Tony O’Malley (1913-2003)


Life
b. 23 Sept. [var. 25]; b. Callan, Co. Kilkenny, son of sewing machine sales and native of Co. Clare; ed. Christian Brothers School, Callan, to 1934; started work at bank, and joined Irish Army in 1939; contracted pneumonia and quit army with ill-health; re-entered bank service with Leinster and Munster Bank, but painted secretly; posted at Kenmare, Buttevant, and Mountrath; exhibited with Living Art; contracted TB; inmate at sanitorium in Kilkenny, and later convalescent in Linden House, Blackrock;
 
posted at Enniscorthy, Co. Wexford; suffered death of mother, 1954, and of brother Matt, 1957; went on painting holiday to St. Ives, 1955, and met artists incl. Peter Lanyon, Patrick Heron and Bryan Winter, returning again in 1957; retired from bank for reasons of heath, 1958, and settled on St. Ives, 1960; suffered heart attack, 1961; met Jane Harris (b.

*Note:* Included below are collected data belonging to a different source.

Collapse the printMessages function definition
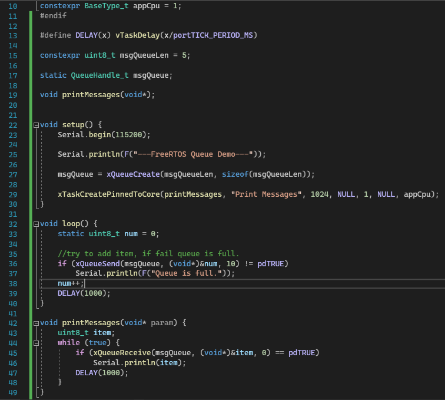The height and width of the screenshot is (400, 445). point(36,323)
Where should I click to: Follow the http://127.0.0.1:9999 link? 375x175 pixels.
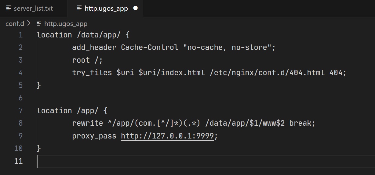coord(167,136)
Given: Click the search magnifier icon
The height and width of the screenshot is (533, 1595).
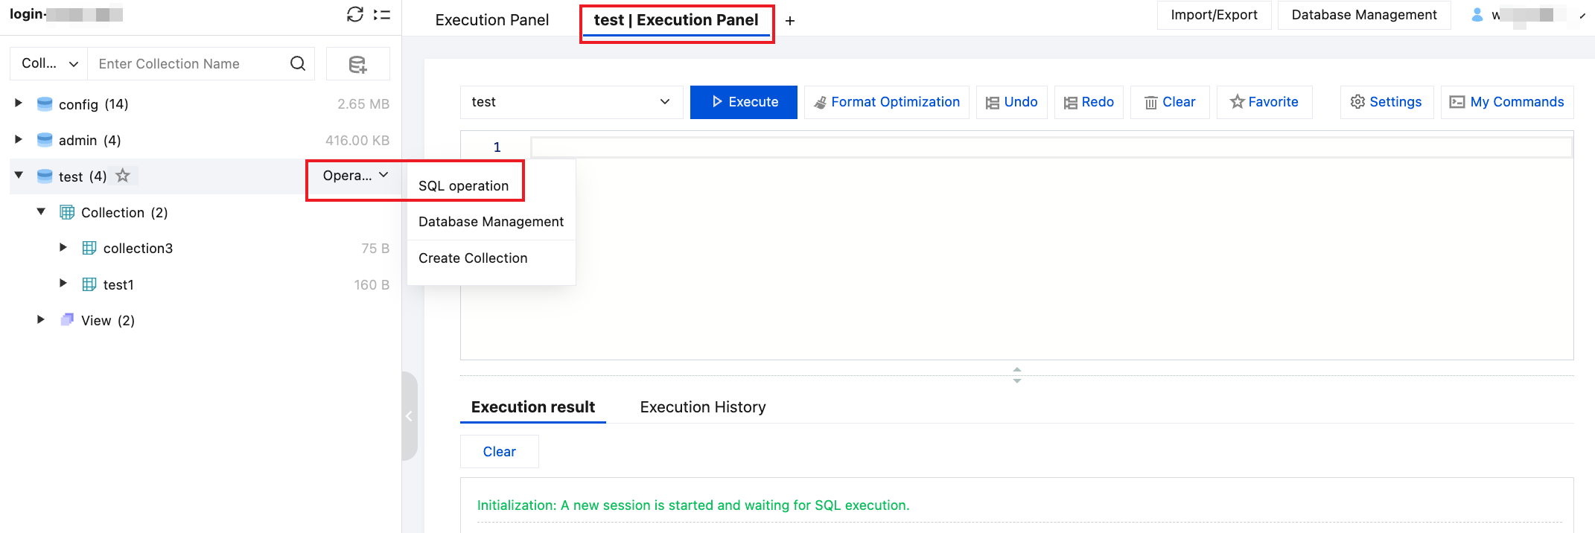Looking at the screenshot, I should coord(298,63).
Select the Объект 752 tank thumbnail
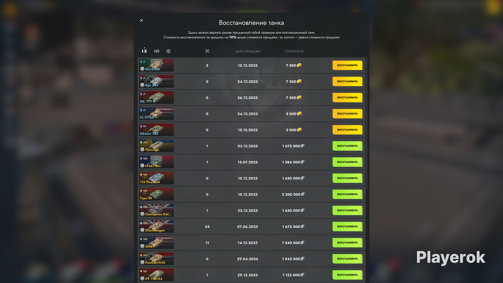 point(156,130)
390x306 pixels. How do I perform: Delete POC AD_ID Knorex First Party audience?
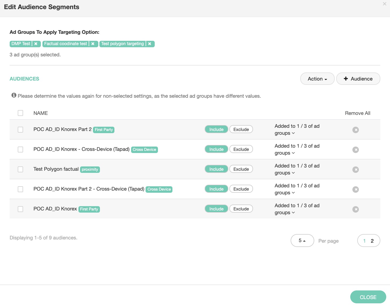pyautogui.click(x=355, y=209)
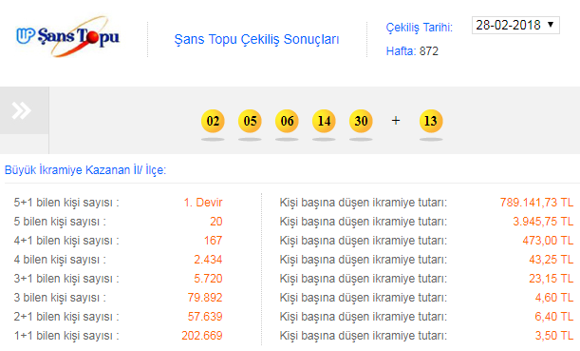Click the yellow ball numbered 14
580x351 pixels.
pyautogui.click(x=324, y=121)
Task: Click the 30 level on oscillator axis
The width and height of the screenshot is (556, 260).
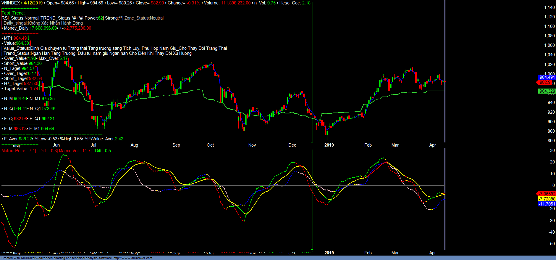Action: (552, 150)
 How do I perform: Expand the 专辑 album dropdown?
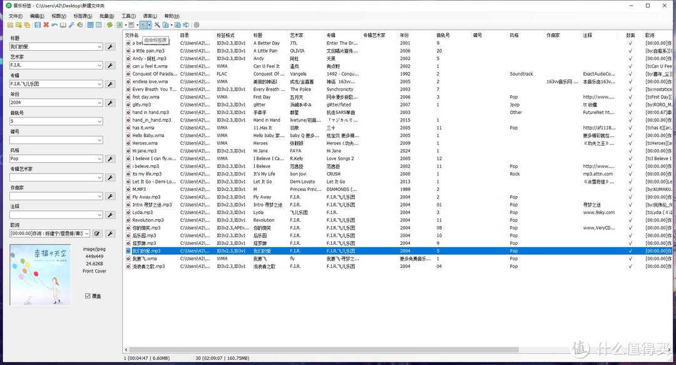pyautogui.click(x=100, y=84)
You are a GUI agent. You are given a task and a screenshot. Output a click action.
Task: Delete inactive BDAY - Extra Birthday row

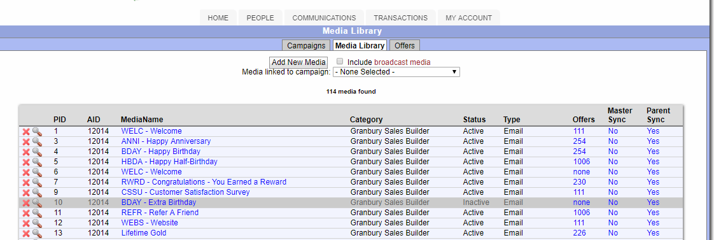click(x=26, y=202)
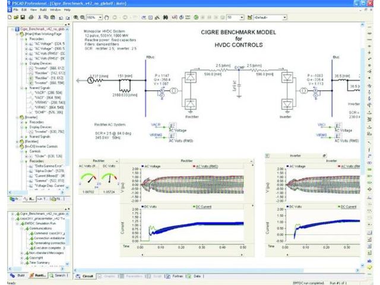The height and width of the screenshot is (285, 380).
Task: Click the New file icon in toolbar
Action: tap(4, 18)
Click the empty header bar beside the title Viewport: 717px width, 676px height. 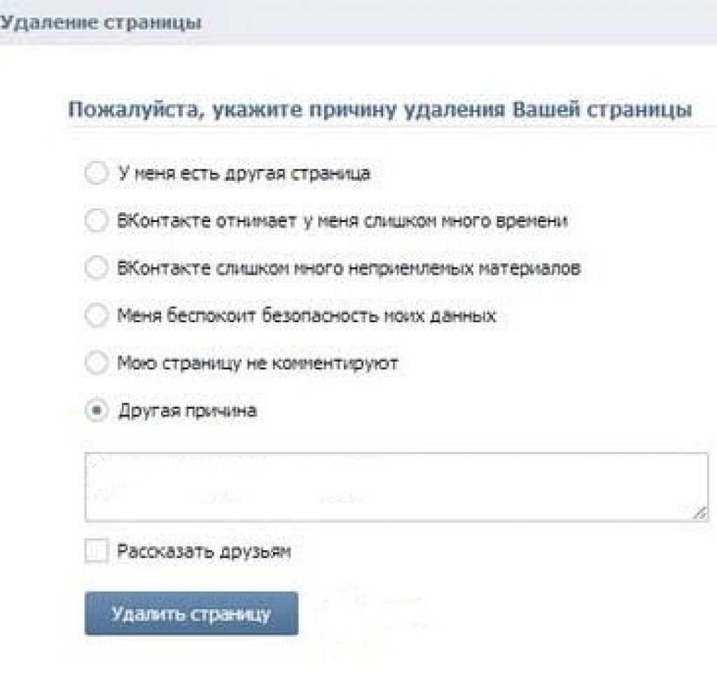(455, 23)
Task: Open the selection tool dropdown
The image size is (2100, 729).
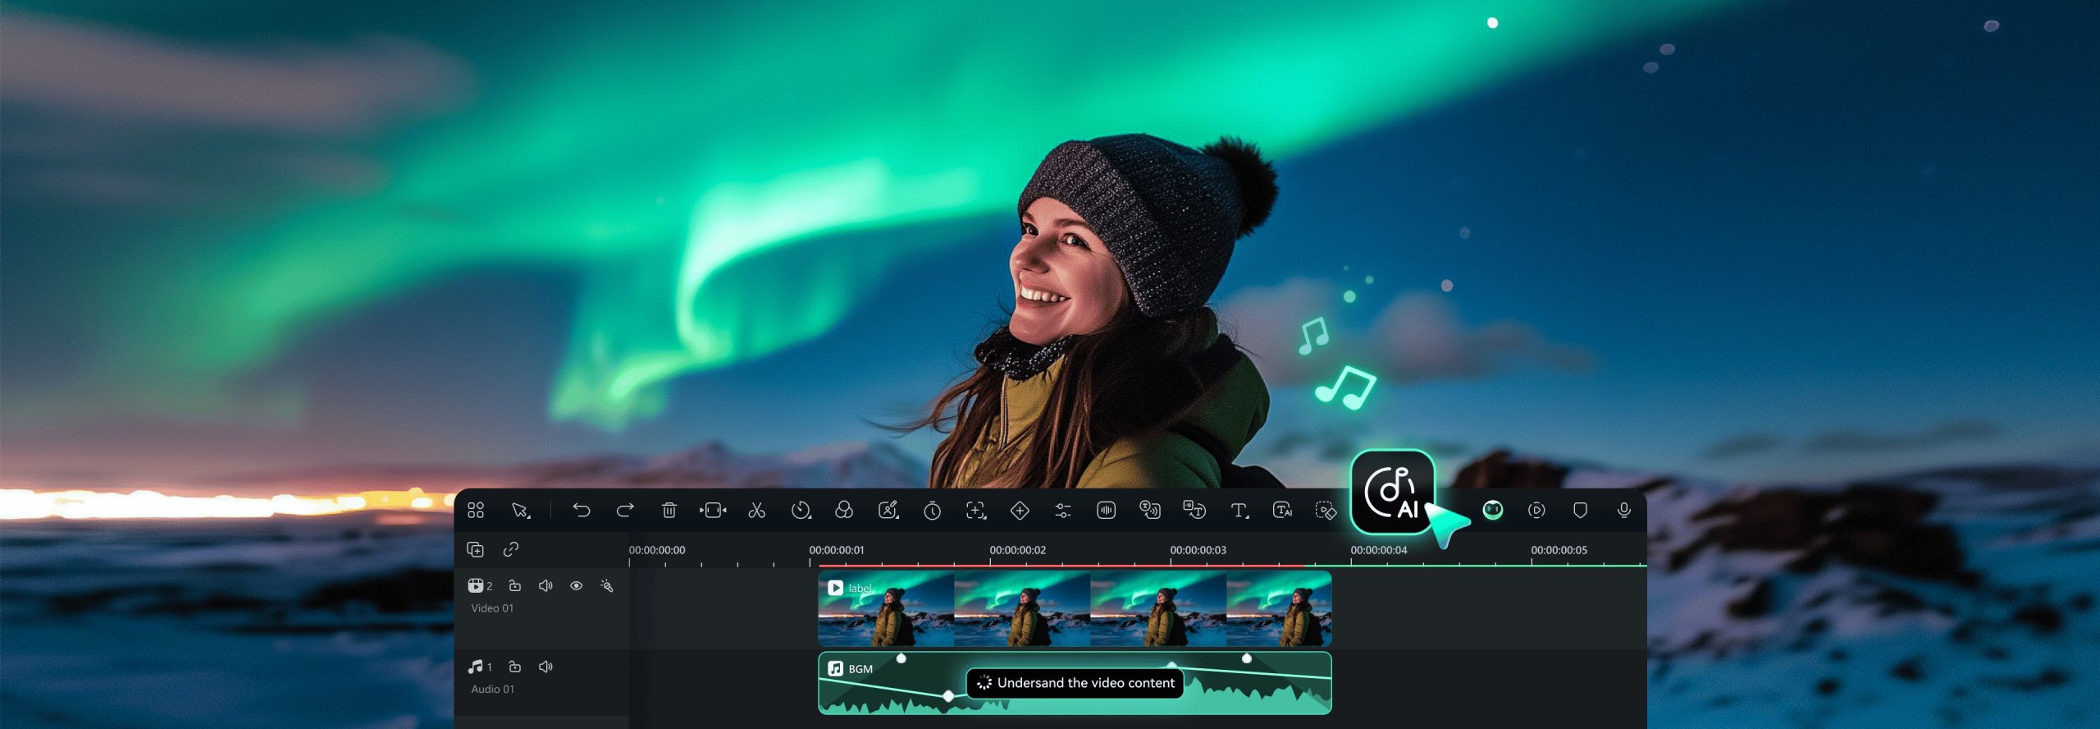Action: [521, 511]
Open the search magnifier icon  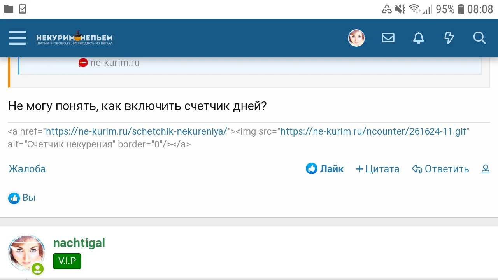point(479,38)
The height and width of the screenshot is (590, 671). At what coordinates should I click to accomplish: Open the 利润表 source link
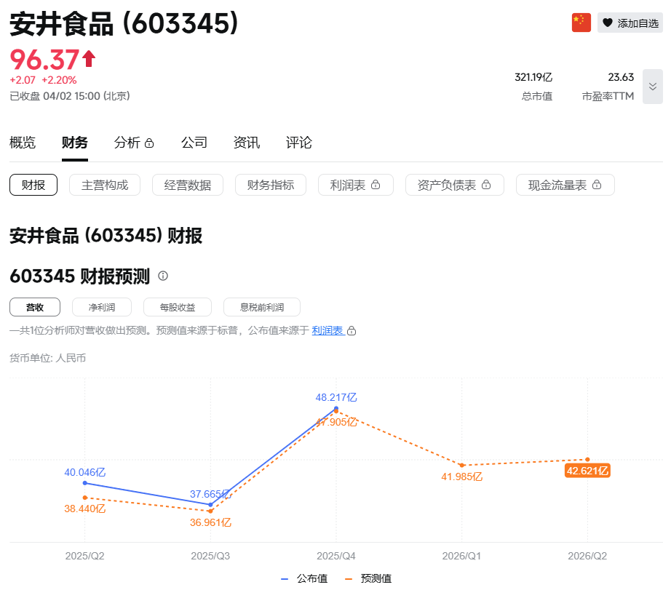[327, 330]
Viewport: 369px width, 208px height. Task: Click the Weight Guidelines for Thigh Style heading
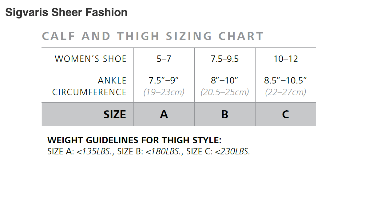pos(134,140)
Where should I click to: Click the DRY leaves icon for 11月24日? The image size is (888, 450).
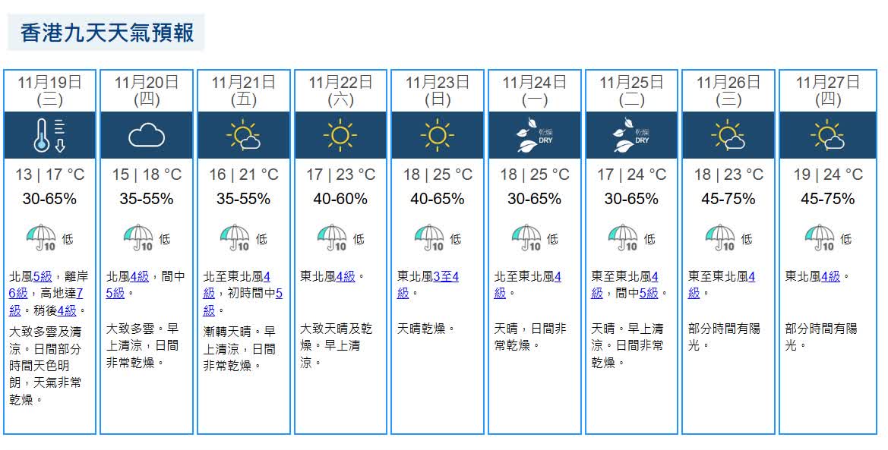tap(534, 136)
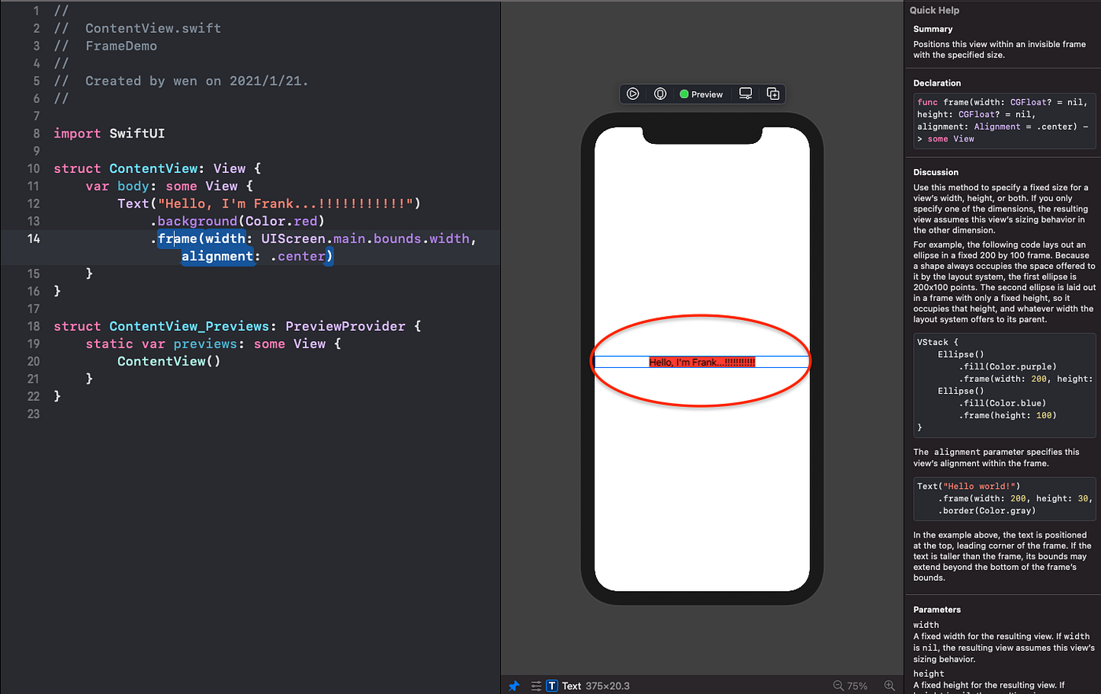Select line number 14 in the gutter

33,238
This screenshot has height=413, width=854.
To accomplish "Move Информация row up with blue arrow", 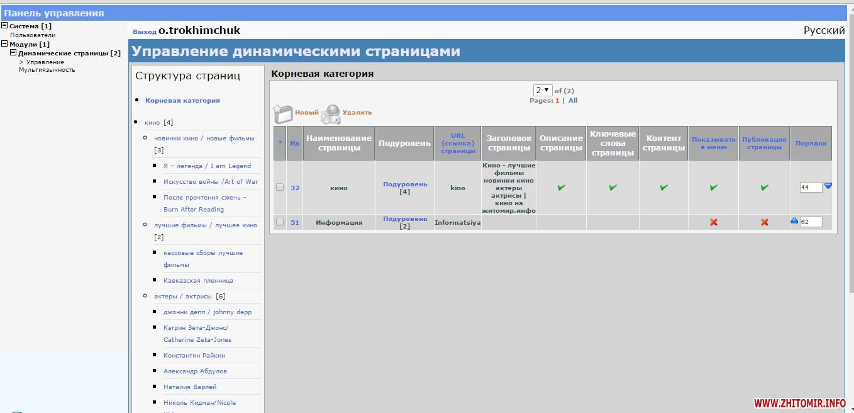I will tap(794, 221).
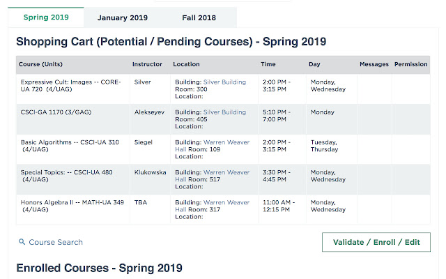The width and height of the screenshot is (446, 279).
Task: Select the Spring 2019 tab
Action: point(46,17)
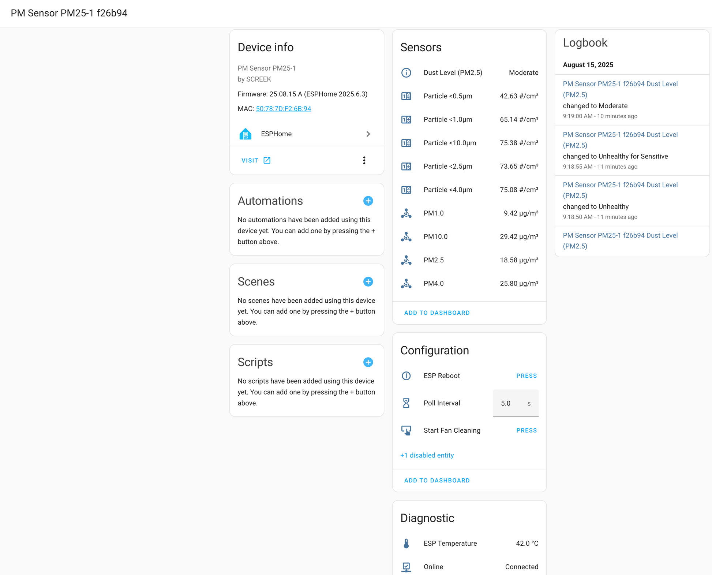Screen dimensions: 712x575
Task: Click the ESP Temperature thermometer icon
Action: [406, 543]
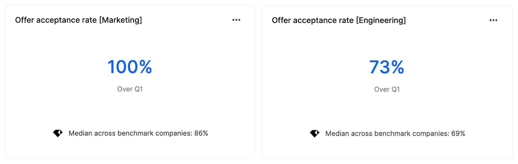This screenshot has height=164, width=518.
Task: Open the Engineering card three-dot menu
Action: pyautogui.click(x=493, y=20)
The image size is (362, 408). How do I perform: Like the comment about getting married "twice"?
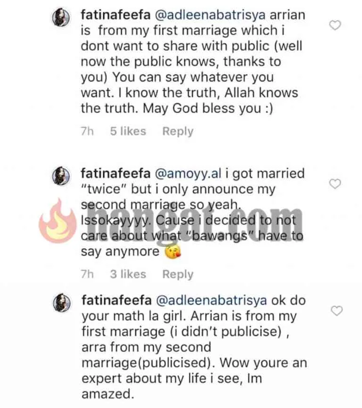click(x=335, y=184)
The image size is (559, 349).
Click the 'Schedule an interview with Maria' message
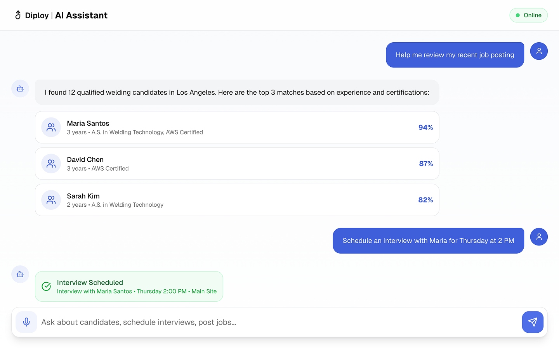point(428,241)
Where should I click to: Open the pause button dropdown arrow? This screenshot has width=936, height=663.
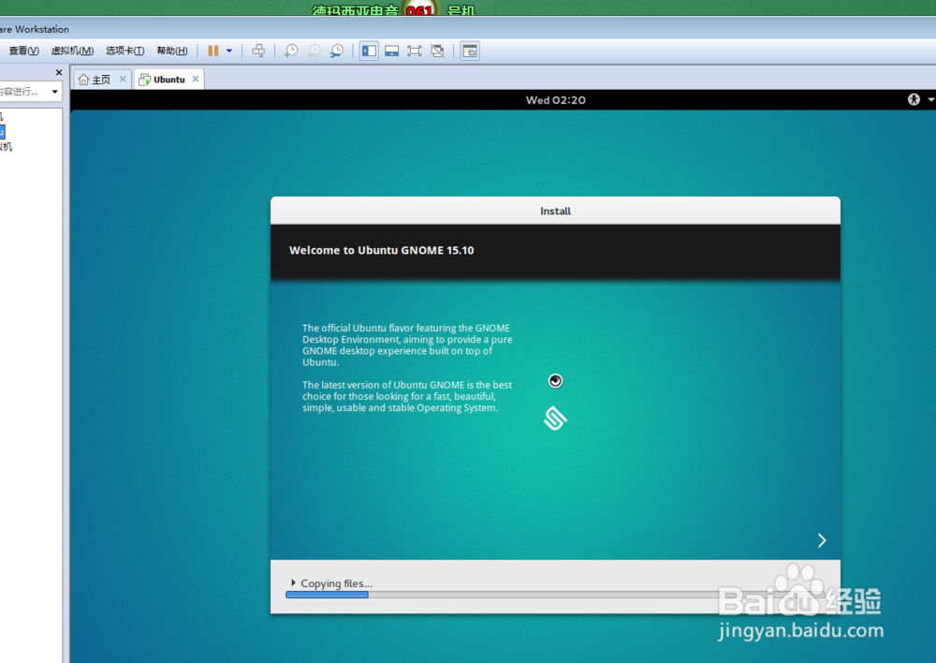(x=229, y=51)
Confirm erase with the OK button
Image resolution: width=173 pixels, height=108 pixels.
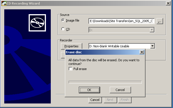click(x=89, y=90)
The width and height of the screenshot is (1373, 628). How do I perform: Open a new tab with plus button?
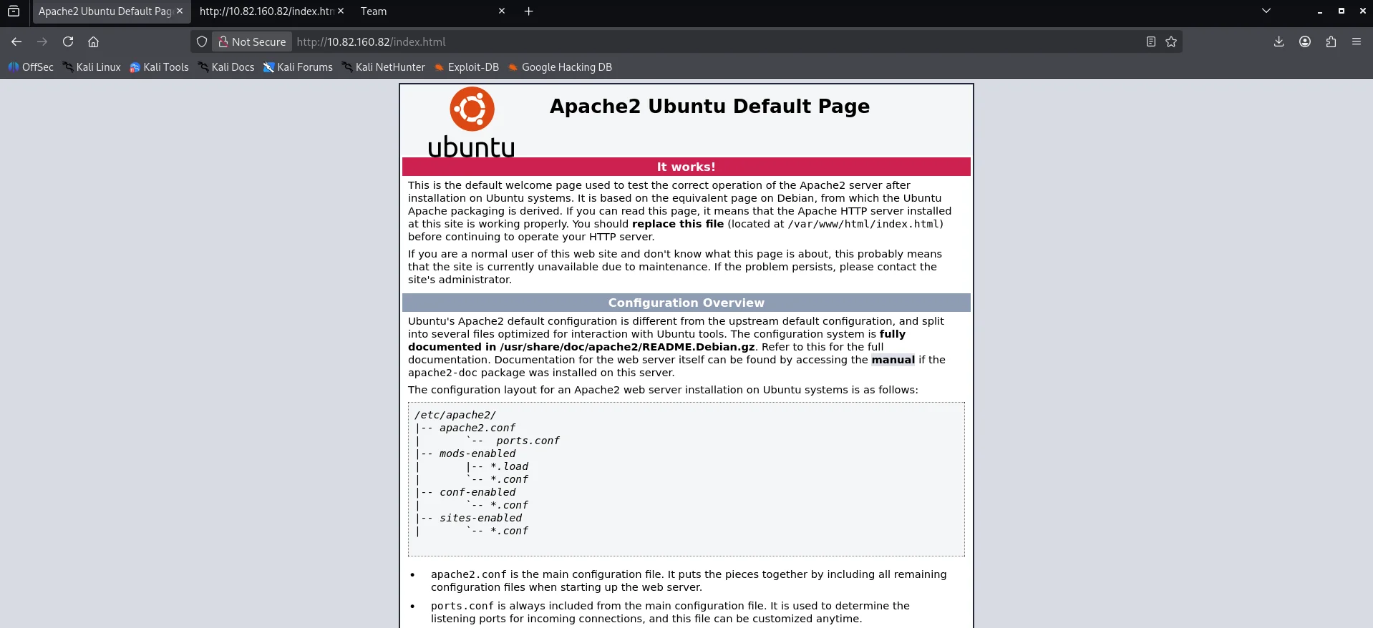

Montreal), 1970, and m. 1973; visited Bahamas, where Jane’s br. lived, from 1974; returned to Ireland in the summers from 1970s onwards;
 
settled in former labourer’s cottage at Physicianstown, nr. Callan, 1990; introduced to George McClelland by F. E. Williams; touring exhibition; RTÉ documentary, Places Apart; exhibited regularly at the Taylor Gallery; received award of Irish American Cultural Institute; elected Saoi of Aosdana, 1993; DLitt, TCD, 1994; IMMA/Dimplex award for sustained contrib. to visual arts, 1999; freedom of Kilkenny, 2000; retrospective exhibition, IMMA, Jan. 2002; d. 20 Jan. 2003.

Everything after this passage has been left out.